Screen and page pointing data
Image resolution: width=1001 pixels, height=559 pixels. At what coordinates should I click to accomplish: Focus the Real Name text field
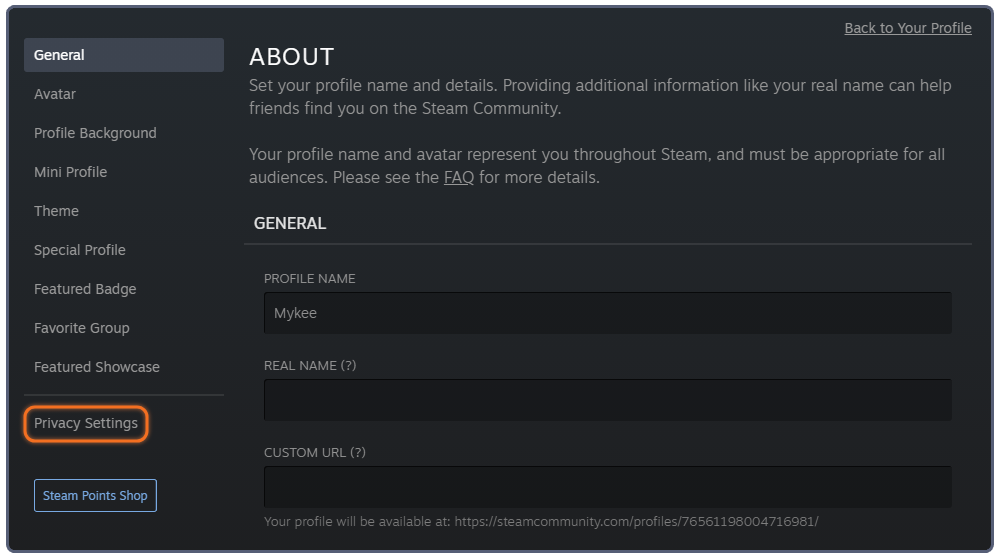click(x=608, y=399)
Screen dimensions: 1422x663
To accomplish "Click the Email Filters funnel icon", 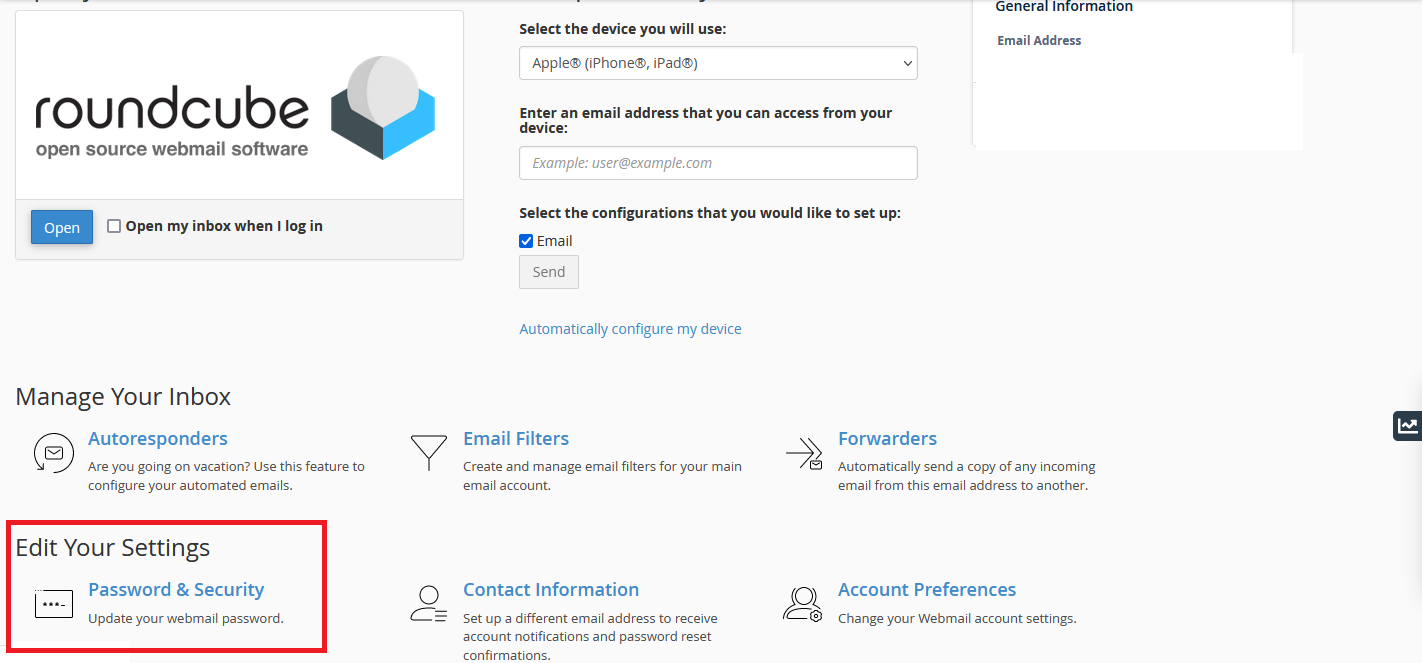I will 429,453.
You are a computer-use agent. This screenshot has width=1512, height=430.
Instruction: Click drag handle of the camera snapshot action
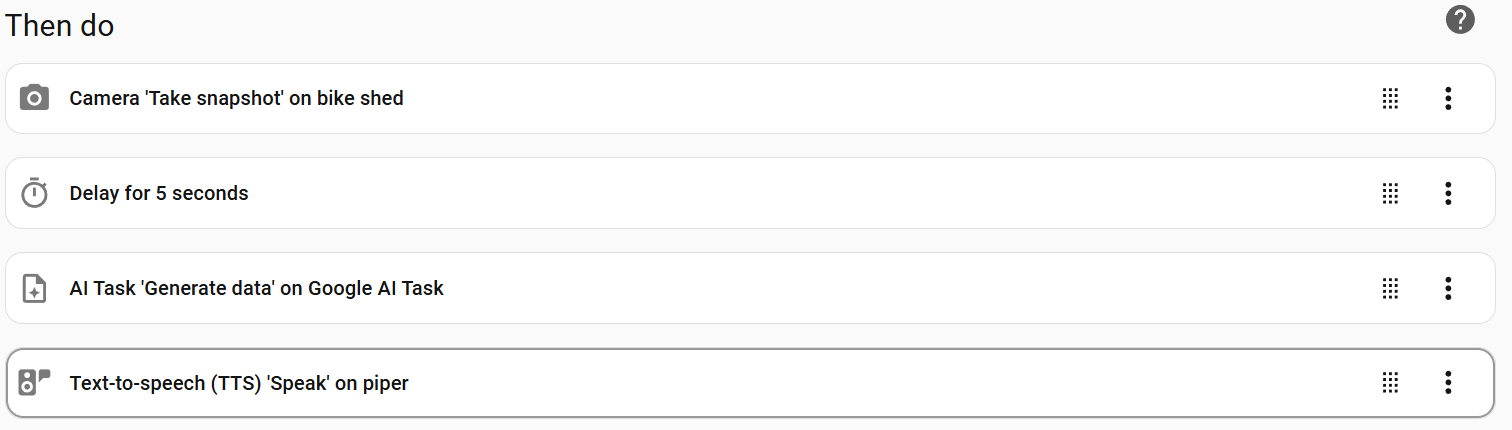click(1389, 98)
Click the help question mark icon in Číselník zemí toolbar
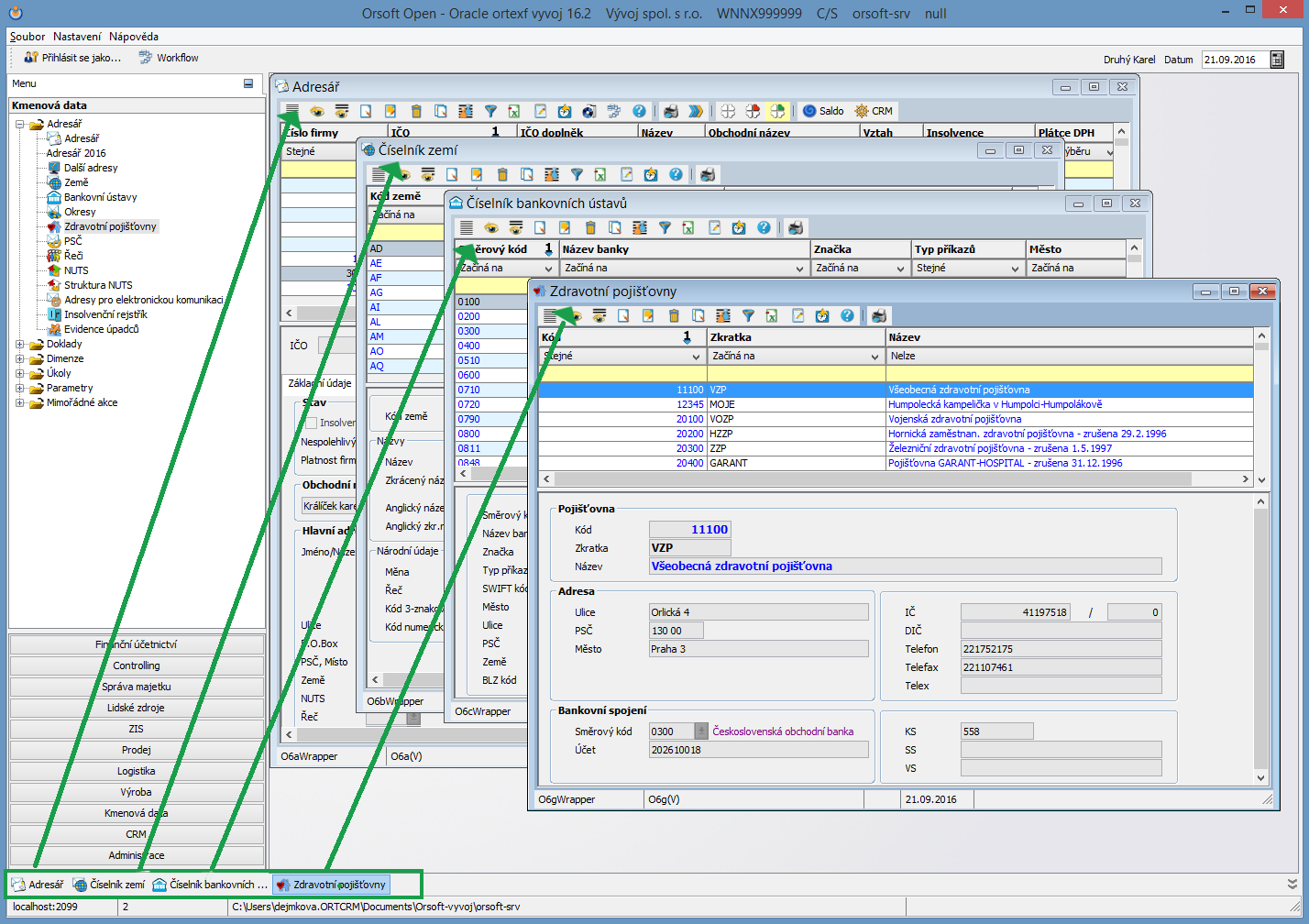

What is being asked: Show each line of the rows above that contains the string "width".

Response below:
Image resolution: width=1001 pixels, height=559 pixels. At what coordinates should I click to accomplish: Focus the Real Name text field
You are a computer-use agent. This screenshot has width=1512, height=430.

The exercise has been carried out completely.